Your job is finished when the outcome is delivered, not when a feature goes live.

Let me summarize a set of principles that can help you with this transformation:

  • Questions over answers: Aim for understanding instead of giving fast answers. I like saying a value-driven person asks ten times more questions than provides answers.
  • Problems over solutions: Strive to understand the problem, its scenario, how relevant that is, how many people face it, and how that can drive business and user value. Only after you have such an understanding should you talk about solutions, not before.
  • Learning over predictability: Embracing the unknown means setting frequent small experiments and learning as quickly as possible from end-users. You accept that you don’t have all the answers and then put your energy into learning instead of being predictable. Learning what not to build is as valuable as learning what to build. You want to create value while avoiding waste.
  • Evidence over opinions: Real evidence from experiments should drive your decisions, not opinions. This is about having a data-driven mindset. You may not have the data all the time, but you will make decisions based on the evidence you’ve got and keep moving forward to learn from your target audience.

Once you’ve adapted your mindset, outcome orientation will be motivating and inspiring. Your Sprints will never be the same again. Every Sprint becomes a different story.

Final Thoughts

Moving from output to outcome is stressful. I cannot deny how stressed I was during my first contact with outcome accountability. The unknown frightened me, and I felt the burden on my shoulders. Yet, I’ve never learned so much in my life.

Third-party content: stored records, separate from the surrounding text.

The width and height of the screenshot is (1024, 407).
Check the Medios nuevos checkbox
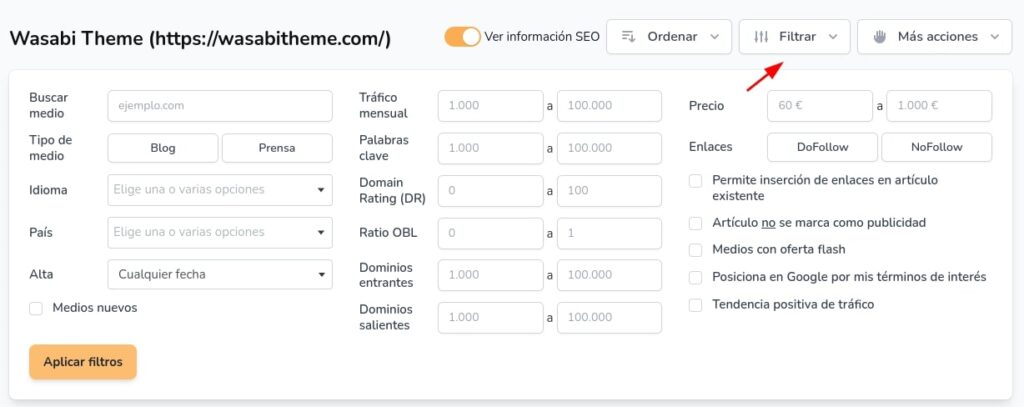pos(36,308)
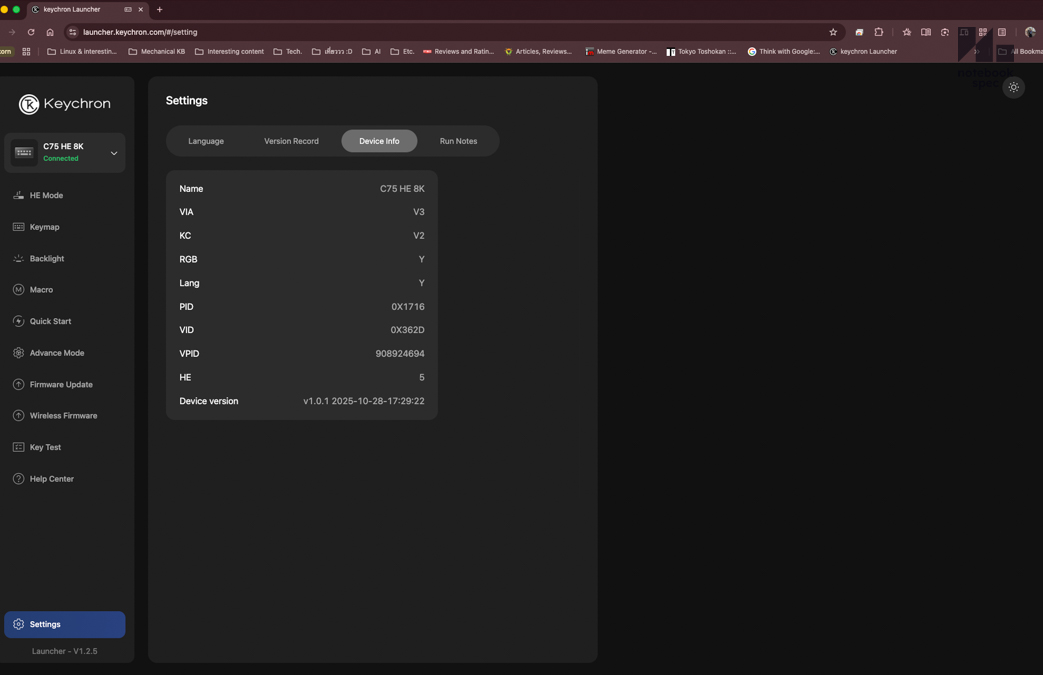Open Advance Mode settings
This screenshot has height=675, width=1043.
click(x=56, y=353)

Scrum teams long for empowerment, but they may be unprepared for it. When it happens, they may freeze. It’s a massive responsibility to deal appropriately with empowerment. 

My tip is to get someone on board who has done it before to support the team on this journey. Otherwise, the team will struggle to determine how to benefit from empowerment and deliver outcomes. Beyond that, take the transition gradually. It’s a marathon, not a sprint. Don’t worry about time. Worry about progressing in the right direction.

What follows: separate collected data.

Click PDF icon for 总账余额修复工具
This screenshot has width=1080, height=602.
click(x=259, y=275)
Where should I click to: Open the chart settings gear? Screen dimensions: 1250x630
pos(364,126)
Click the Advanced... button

“Do not follow where the path may lead. Go instead where there is no path and leave a trail.” - Ralph Waldo Emerson

About the author

David Pereira
Product Leader, Content Creator, Speaker

Product Leader with 15+ years of experience. Currently located in Munich, Germany and striving to help companies create value faster. I'm a Partner at Value Rebels and Interim Chief Product Officer at omoqo. My passion is helping product teams overcome their challenges and deliver REAL value faster. Almost every product team is trapped somehow, untrapping them is what drives me.